Sur la base d'une histoire conçue par un scénariste suisse s'étant suicidé peu avant le début du tournage, "Tiere" est un film énigmatique et assez cauchemardesque dont la construction narrative rappelle les dessins d'Escher.

La genèse de cette coproduction helvético-polono-autrichienne sort de l’ordinaire. Le récit en avait originellement été proposé par le scénariste suisse Jörg Kalt qui recherchait des financements pour en faire un film. S’étant suicidé un mois avant le début du tournage, il a laissé plusieurs années ce scénario orphelin avant que Greg Zglinski, Polonais établi en Suisse qui avait soutenu ce financement, décide de le reprendre à son compte, de le réécrire partiellement et de l’adapter. Ce film fantôme, qui semble traduire les tourments auxquels était en proie Kält au moment de l’écriture et dont le thème de la hantise n’est pas absent, prend rapidement une tournure polanskienne (on pense notamment au Locataire), avec son traitement des thèmes de la paranoïa, de la folie et de la perte des repères ordinaires.
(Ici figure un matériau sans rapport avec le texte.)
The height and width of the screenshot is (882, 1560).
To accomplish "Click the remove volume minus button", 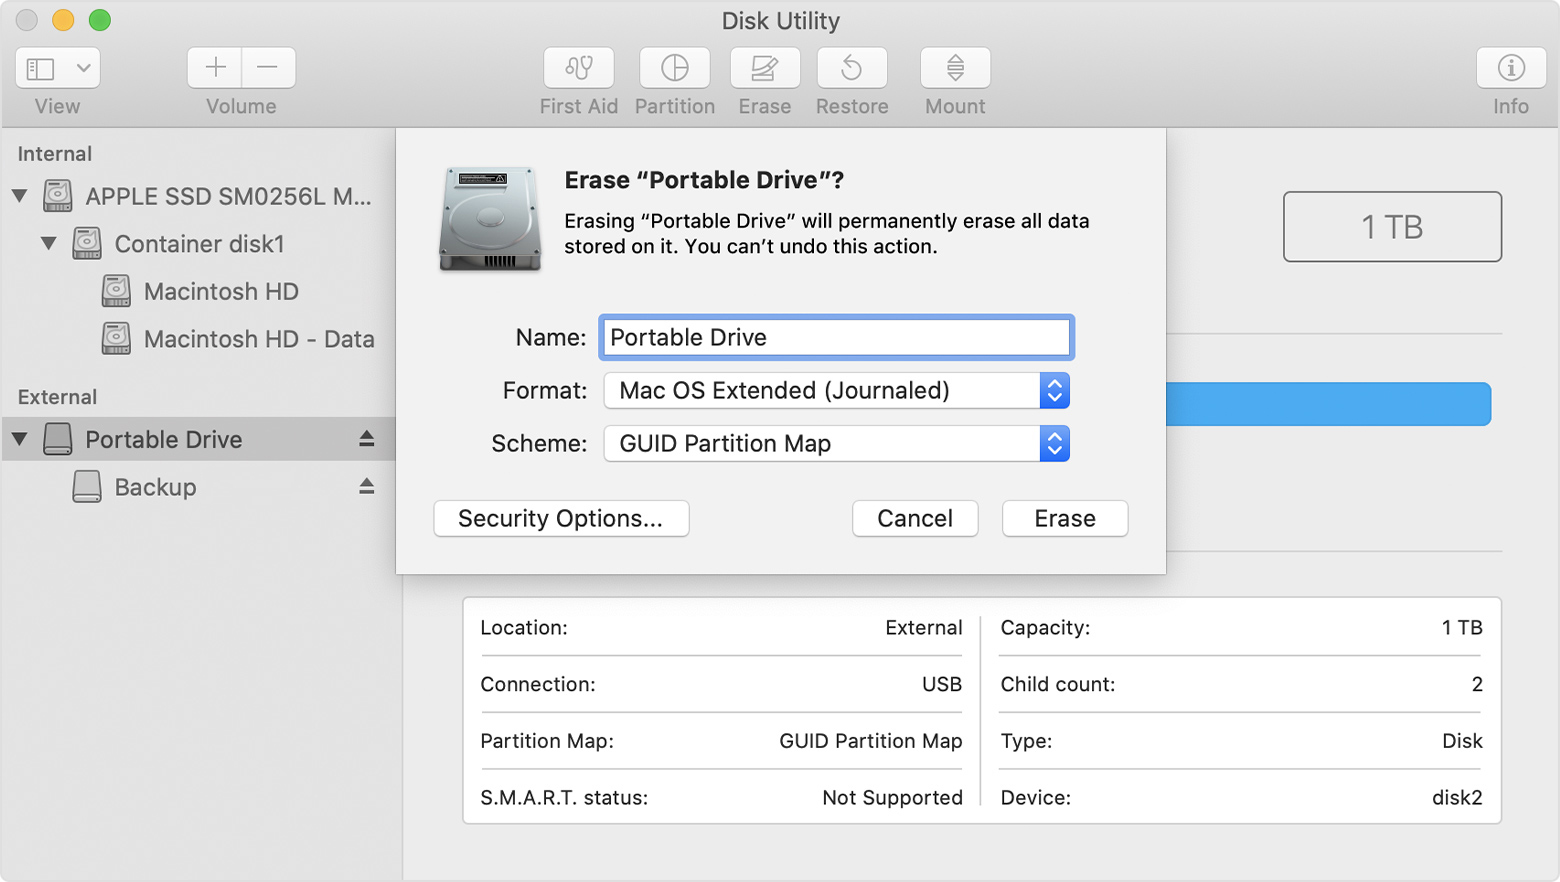I will (x=268, y=68).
Nicolas Holub, cuisinier, et son épouse Anna, écrivain pour la jeunesse, vivent à Vienne et leur couple bat de l’aile. Ils décident d’aller passer six mois en Suisse, dans un chalet des Préalpes vaudoises, afin qu’Anna puisse se consacrer au calme à son prochain roman tandis que Nicolas sillonnera la région pour recueillir des recettes locales. Ils confient leur appartement à Mischa, une collègue du mari, qui y vivra et s’occupera des plantes tout en se livrant à l’étude des drôleries, ces enluminures qui décorent les marges des manuscrits médiévaux. Mais il se trouve que Nicolas a une maîtresse, Andrea, qui vit seule à l’étage juste au-dessus de leur appartement et qu’elle a des tendances suicidaires, il se trouve également qu’elle a elle-même un ex-petit ami, le fleuriste Hirter, qui est plutôt du genre possessif et jaloux, et il se trouve surtout que le séjour en Suisse ne va pas du tout se passer comme prévu.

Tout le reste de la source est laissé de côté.